Hamsterkiste Lerngeschichte "Der Bodensee"

Der Seerhein bei Konstanz -  Bild: Stéphane Batigne (CC BY-SA 3.0)

2 Der Bodensee und der Rhein

Der wichtigste Zufluss des Bodensees ist der Rhein. Er mündet bei Bregenz im Südosten in den See. Man bezeichnet ihn hier als Alpenrhein. Danach durchfließt er den gesamten See und tritt im Westen bei Stein am Rhein wieder aus dem Untersee aus. Nach dem Verlassen des Bodensees wird er Hochrhein genannt.

Das Wasser des Rheins vermischt sich kaum mit dem des Sees. Der Fluss durchströmt den See nämlich fast immer auf der gleichen Bahn.

Der Bodensee ist in einem Becken entstanden, das während der letzten Eiszeit geformt wurde. Es entstand durch einen gewaltigen Gletscher, den so genannten Rheingletscher . Als der Gletscher schmolz, bildete sich zunächst ein See, der noch viel größer war als Obersee und Untersee heute.

Schon vor mehreren tausend Jahren senkte sich jedoch der Wasserspiegel ab. Das Tal, durch das heute der Seerhein fließt, wurde schließlich nicht mehr überflutet.

> Probier es aus
Schreib die Lerngeschichte über den Bodensee im Anschluss an ihren letzten Satz weiter.

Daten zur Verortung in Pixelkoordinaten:
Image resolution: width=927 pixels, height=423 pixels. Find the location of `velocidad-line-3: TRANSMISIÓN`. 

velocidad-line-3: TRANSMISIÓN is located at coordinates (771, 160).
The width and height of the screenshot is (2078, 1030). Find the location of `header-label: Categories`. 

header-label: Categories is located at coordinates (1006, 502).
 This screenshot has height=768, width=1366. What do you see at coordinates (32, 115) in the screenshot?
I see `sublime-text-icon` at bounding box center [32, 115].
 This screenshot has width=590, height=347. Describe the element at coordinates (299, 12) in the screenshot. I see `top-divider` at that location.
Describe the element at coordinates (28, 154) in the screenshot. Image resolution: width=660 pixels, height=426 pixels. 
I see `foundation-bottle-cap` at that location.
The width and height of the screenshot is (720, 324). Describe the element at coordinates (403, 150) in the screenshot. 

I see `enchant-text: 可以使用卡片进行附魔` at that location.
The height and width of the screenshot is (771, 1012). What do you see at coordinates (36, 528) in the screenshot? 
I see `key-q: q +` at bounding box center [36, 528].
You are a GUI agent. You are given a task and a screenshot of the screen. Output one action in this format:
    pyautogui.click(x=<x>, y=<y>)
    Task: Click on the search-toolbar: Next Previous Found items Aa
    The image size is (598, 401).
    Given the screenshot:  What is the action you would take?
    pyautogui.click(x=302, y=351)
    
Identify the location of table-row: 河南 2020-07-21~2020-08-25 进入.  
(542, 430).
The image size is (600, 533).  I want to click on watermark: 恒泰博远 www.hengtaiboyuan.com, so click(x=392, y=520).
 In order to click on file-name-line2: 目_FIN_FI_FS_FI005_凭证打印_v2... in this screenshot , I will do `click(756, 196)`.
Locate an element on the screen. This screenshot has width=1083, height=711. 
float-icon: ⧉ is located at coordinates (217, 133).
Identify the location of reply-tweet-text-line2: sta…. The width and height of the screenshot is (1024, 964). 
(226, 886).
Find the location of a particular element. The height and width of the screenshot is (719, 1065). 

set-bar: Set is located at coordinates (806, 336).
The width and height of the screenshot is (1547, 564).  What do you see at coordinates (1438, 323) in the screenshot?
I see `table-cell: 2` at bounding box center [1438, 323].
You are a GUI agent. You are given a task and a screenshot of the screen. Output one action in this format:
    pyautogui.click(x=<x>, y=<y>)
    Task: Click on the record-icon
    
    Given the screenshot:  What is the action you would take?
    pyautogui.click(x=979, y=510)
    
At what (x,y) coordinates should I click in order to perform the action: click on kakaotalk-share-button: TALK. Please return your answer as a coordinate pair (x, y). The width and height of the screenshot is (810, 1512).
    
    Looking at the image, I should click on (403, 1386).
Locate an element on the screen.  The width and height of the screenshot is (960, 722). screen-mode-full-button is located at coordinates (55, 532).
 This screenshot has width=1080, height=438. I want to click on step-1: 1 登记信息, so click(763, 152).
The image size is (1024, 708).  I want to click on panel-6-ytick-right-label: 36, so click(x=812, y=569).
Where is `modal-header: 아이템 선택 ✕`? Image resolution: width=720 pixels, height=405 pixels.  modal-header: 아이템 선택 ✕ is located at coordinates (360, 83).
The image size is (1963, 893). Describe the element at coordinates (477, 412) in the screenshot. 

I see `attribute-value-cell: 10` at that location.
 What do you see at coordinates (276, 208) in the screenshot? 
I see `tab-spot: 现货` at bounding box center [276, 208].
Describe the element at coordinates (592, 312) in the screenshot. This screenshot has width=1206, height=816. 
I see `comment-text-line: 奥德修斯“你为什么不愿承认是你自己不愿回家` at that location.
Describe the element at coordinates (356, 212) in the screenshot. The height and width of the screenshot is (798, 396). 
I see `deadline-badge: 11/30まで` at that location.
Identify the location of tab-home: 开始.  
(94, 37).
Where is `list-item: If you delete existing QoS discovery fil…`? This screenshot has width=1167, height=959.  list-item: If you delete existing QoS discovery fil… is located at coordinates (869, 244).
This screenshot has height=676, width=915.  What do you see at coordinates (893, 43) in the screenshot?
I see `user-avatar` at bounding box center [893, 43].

> Platz zum Antworten
Der Rhein trägt große Mengen Sand und Steine in den Bodensee ein, wo sie sich ablagern und das Wasser verdrängen. Der Bodensee wird also langsam verlanden. Außerdem wird sich der Rhein immer tiefer in die Landschaft eingraben, dadurch sinkt der Wasserspiegel. Deshalb wird die Fläche des Bodensees langsam, aber stetig kleiner werden. In einigen tausend Jahren wird es den See wahrscheinlich nicht mehr geben.

Das solltest du herausfinden:

4. Welcher Fluss fließt durch den Bodensee?

5. Was befand sich hier, bevor ein See entstand?

6. Was versteht man unter "verlanden"?